Is Vieira contradicting his old manager? Are his comments an act of lèse-majesté? I’m quite sure that he is not, and that they are not – for one simple reason: Vieira never for a moment thought that his old manager believed what he was saying. The words were a mantra to instil in the team something that they clearly lack. When Manchester United come back, week after week, and snatch a win from an improbable position, does Sir Alex pay tribute to his team’s mental strength? No. He doesn’t need to. It is a given – to him, his team, and the viewing public. I don’t think that Arsène even expects us or his interviewer to believe him: he is merely using a public forum to encourage his team to believe in themselves. Which they clearly don’t.

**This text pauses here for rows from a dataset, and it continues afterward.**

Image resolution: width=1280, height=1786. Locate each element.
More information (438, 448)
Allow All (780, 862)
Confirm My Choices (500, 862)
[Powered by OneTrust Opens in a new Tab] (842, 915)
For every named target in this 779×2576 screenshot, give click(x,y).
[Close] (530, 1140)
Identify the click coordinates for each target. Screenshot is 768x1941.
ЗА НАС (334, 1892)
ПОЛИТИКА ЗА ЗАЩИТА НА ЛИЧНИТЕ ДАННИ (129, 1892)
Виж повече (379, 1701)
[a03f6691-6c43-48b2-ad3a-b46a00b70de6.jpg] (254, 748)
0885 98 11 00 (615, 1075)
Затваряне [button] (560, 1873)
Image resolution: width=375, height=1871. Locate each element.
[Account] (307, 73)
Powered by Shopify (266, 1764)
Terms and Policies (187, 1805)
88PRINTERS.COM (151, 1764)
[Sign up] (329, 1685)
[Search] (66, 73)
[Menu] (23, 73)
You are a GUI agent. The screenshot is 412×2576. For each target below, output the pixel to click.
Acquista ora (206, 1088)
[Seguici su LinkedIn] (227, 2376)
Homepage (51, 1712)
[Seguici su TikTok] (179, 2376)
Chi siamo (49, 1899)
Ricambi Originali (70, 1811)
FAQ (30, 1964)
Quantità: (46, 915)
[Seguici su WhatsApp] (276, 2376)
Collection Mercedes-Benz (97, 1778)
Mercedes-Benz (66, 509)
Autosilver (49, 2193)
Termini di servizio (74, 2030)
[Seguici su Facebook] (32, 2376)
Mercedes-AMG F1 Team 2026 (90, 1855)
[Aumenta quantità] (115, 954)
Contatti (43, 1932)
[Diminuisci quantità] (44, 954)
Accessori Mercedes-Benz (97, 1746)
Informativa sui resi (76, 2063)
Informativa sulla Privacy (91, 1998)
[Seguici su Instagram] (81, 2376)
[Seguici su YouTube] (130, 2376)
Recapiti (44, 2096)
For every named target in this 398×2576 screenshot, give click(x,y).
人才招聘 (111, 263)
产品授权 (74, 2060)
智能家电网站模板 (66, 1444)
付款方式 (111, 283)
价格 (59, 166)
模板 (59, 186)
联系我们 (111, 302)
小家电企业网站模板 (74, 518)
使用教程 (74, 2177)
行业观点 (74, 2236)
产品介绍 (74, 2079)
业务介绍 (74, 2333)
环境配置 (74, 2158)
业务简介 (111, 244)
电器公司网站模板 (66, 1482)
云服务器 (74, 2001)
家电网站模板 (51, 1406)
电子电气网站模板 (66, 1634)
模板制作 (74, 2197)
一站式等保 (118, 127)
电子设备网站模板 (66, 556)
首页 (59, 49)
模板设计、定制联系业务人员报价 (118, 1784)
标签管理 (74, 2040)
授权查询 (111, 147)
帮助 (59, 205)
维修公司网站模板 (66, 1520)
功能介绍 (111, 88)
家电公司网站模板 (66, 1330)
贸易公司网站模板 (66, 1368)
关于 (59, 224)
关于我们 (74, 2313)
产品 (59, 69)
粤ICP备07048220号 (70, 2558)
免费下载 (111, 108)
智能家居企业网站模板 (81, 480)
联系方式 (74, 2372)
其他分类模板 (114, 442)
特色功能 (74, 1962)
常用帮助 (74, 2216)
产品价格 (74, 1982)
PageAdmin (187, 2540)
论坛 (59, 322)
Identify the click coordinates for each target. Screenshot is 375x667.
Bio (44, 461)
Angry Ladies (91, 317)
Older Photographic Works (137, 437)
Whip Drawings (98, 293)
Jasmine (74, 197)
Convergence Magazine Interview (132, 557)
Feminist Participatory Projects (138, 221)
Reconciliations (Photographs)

I am neither an AKB nor an AMG. The two positions neither illuminate nor solve the issue. Most of us have derived enormous pleasure from the team’s style and attacking verve (when on display) over recent seasons. Most if not all of us have despaired not just at their repeated fragility but even more at the increasing sterility – and turgidity - of their attacking play. “We were not sharp enough in the final third” is a euphemism for “we were clueless”.
To me, this is a team of players who don’t believe that the football they play can be relied on to win matches. Sure, they will find a sucker or two who will try to play them at their own game and who, if they are not Barcelona, will be out-danced at the prom. But there are fewer and fewer suckers, and we have become an easy mark. The players know this, and have no response because that is not how they have been taught to play.
I leave it to others to prescribe the solution – bigger players, a different formation, better defensive coaching or whatever. I don’t believe that we are full of lazy or self-satisfied players who are happy to draw a high wage for insufficient effort. This is about belief in the very essence of what they are doing. There can be no mental strength without belief. Someone has either to demonstrate that what the team is set up to do can win in all situations, or to adapt what it is set up to do so that it really can. And then they have to get the team to believe it. That’s what the management is paid for.